Ensemble methods apply multiple classifiers to a dataset. This can be realized by a nested cell-array in a multivariate analysis, which indicates that the containing methods should be evaluated in parallel. The resulting posteriors should be combined and then type-cast to the appropriate predictor class. For example
myproc = mva({standardizer {da svmmethod} combiner classifier});
standardizes the input dataset, applies discriminant analysis and a support vector machine in parallel, combines the outputs (posteriors) using a combination rule (product by default) and casts the results to a classifier output. Nested sequences can be realized by specifying a nested mva. E.g.,
myproc = mva({{mva({standardizer da}) mva({standardizer svmmethod})} combiner classifier});
realizes the same as the statement above.
Transfer learning allows us to learn models for multiple datasets where we get better models by borrowing statistical power from the other datasets. Multiple datasets can be used by specifying data and design matrices as cell arrays. If the receiving methods are not transfer learners then each dataset will be handled separately. If the receiving methods are transfer learners then the datasets will be considered together (but the results will still be defined w.r.t. individual datasets). Although there are more transfer learners available, we currently use
blogreg_transfer('taskcoupling',100)
whose parameter taskcoupling specifies the coupling between datasets (100 stands for a very strong coupling). Other parameters are similar to those of the blogreg method. I.e., we can combine transfer learning with coupling of other input dimensions etc.
The classification module contains support for (dynamic) Bayesian networks, hidden Markov models, Kalman filters and all that. These methods make use of the bayesbrain toolbox, which is part of the module but can also be used as a standalone toolbox.
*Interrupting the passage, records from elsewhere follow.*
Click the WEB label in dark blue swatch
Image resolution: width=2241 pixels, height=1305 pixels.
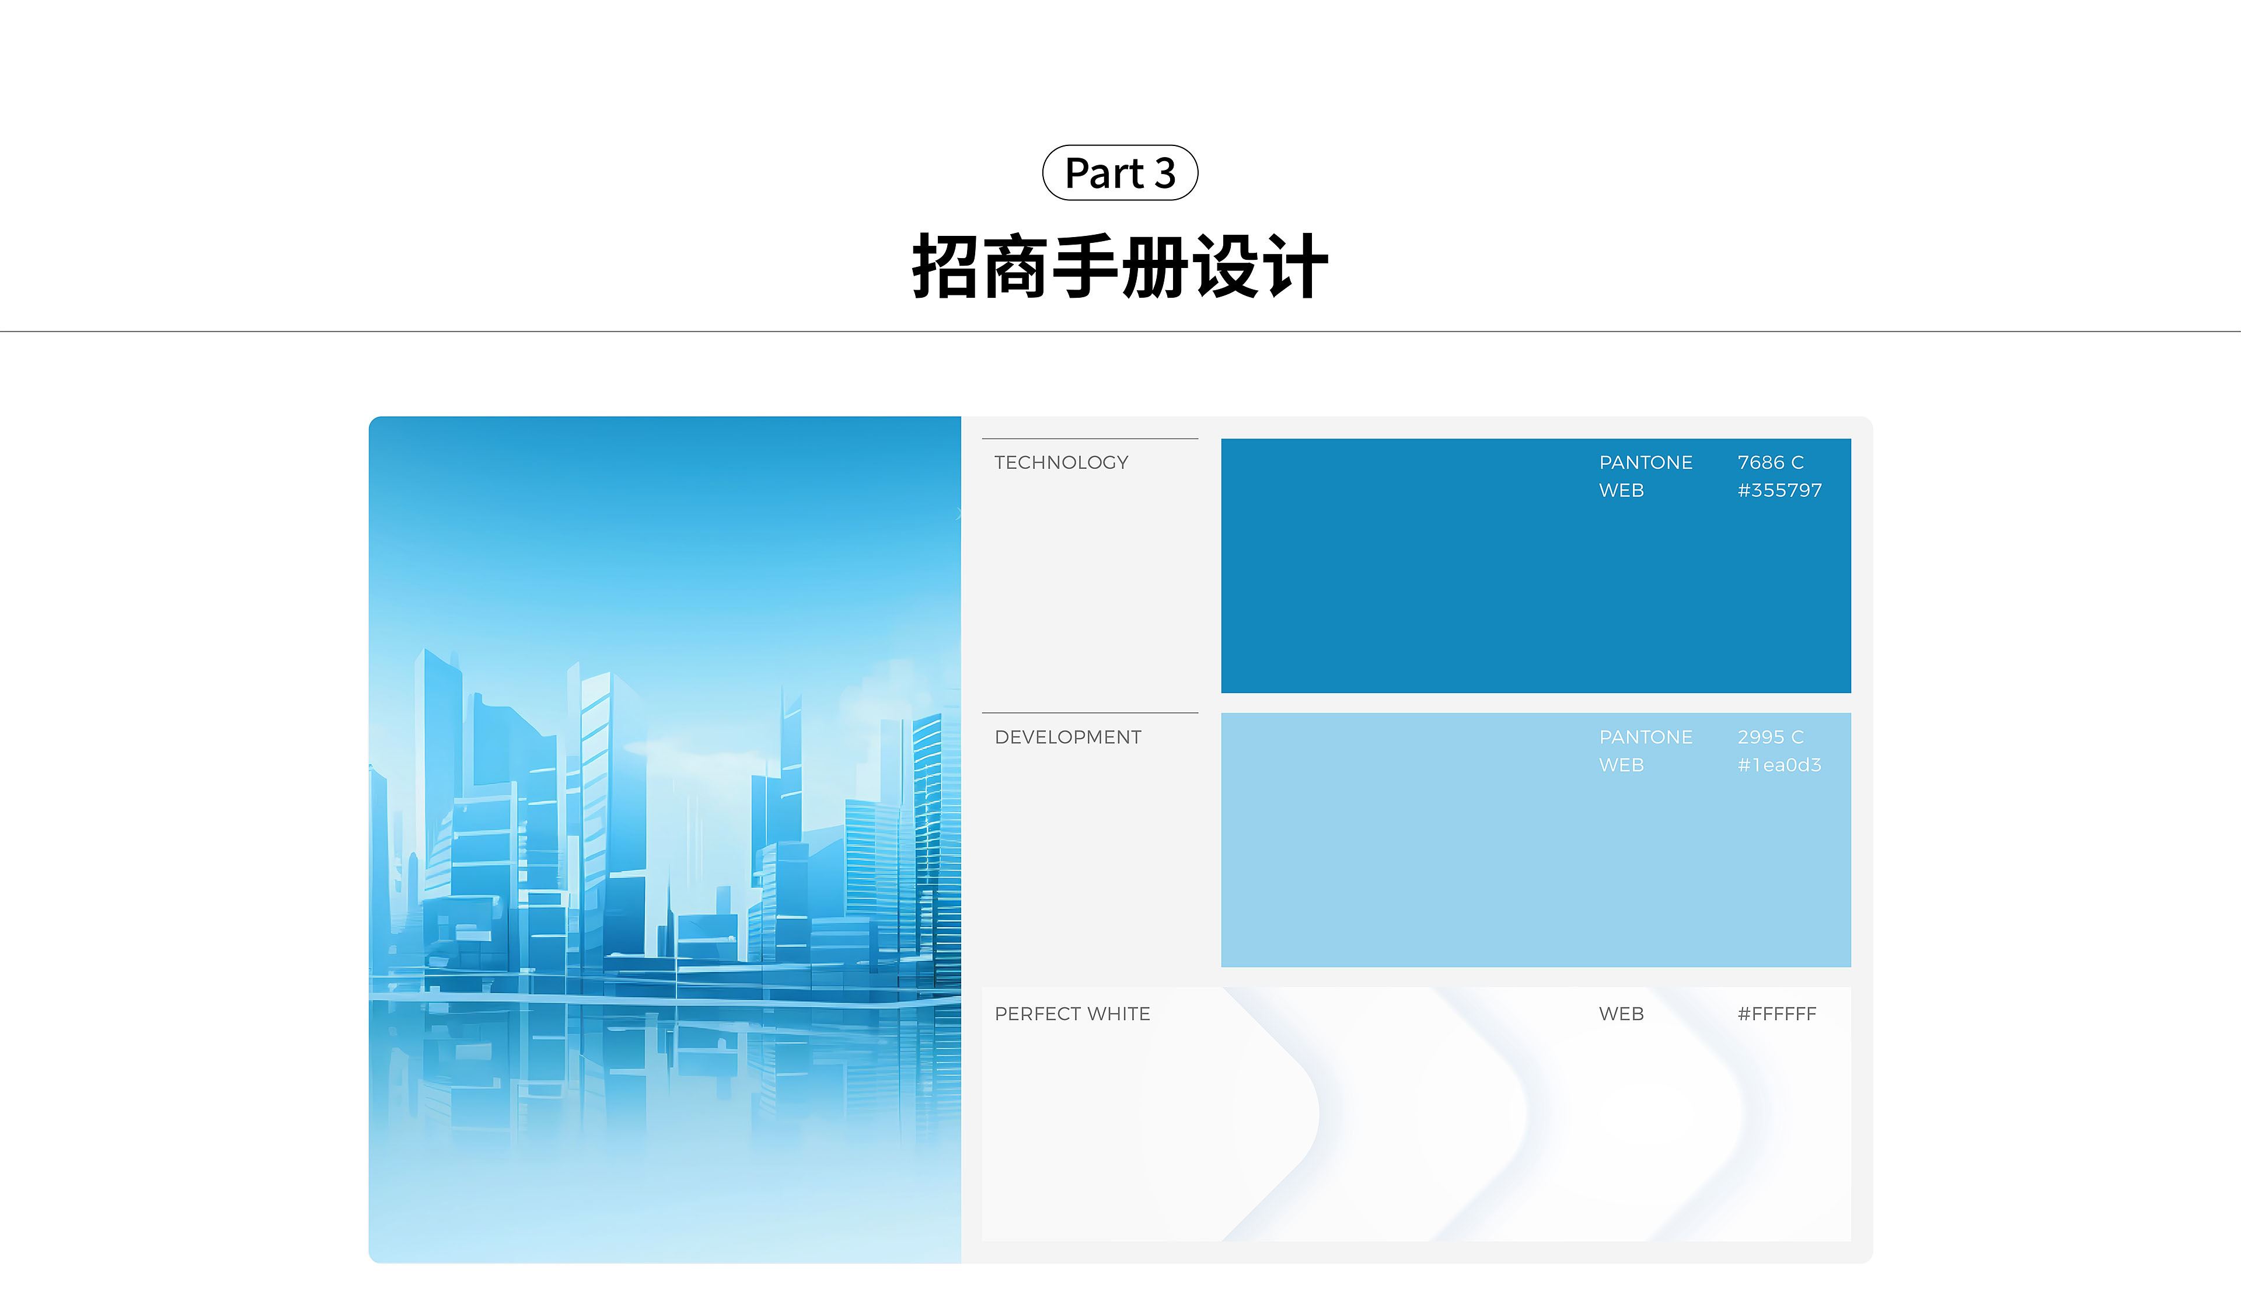click(1621, 490)
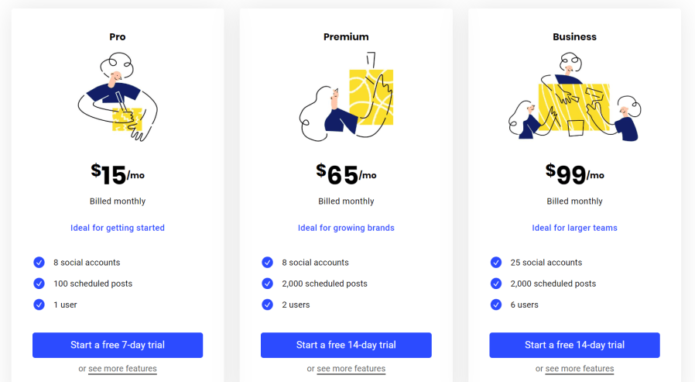This screenshot has height=382, width=695.
Task: Click the Premium plan heading
Action: pos(346,36)
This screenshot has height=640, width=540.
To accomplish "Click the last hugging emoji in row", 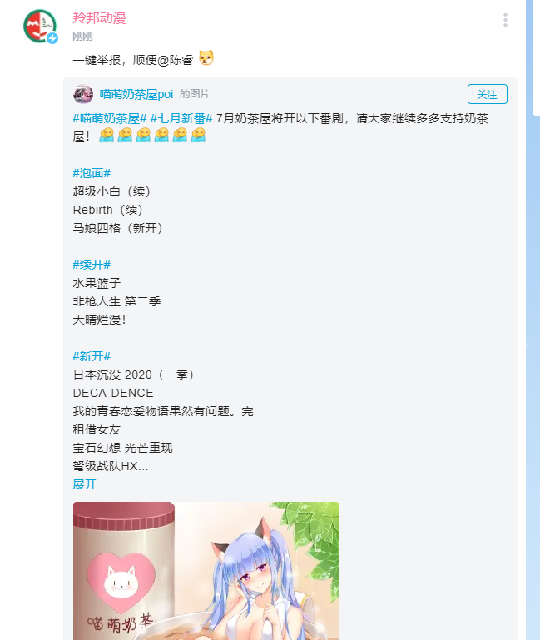I will click(x=198, y=135).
More descriptions coming soon…
This code is still under heavy development. Contributions are welcome. For example, if you have a new multivariate method which you would like to include, simply do the following. Suppose you wish to create a file mymethod.m which implements a classifier. Then you may use the following template (regressors and reconstructors are implemented along the same lines):
classdef mymethod < classifier properties end methods function obj = mymethod(varargin) obj = obj@classifier(varargin{:}); end function p = estimate(obj,X,Y) % p is a struct that should contain the learned parameters and can later be called as obj.params end function Y = map(obj,X) % Y should return the posteriors as a matrix end function m = getmodel(obj) % return the classifier parameters % this function is useful but not required. end end end
Often, the simplest thing to do is to use this code as a wrapper which calls the train and test functions of your own toolbox. If the code is working then it can be added upon request. Send the wrapper and the (optional) toolbox for inclusion to marcelge@cs.ru.nl. Similar steps can be followed for preprocessors, feature selectors, regressors and reconstructors. Once the code is included I will prompt you for some documentation that is to be included on this Wiki. If you are a FieldTrip developer then you can contribute everything through the SVN repository.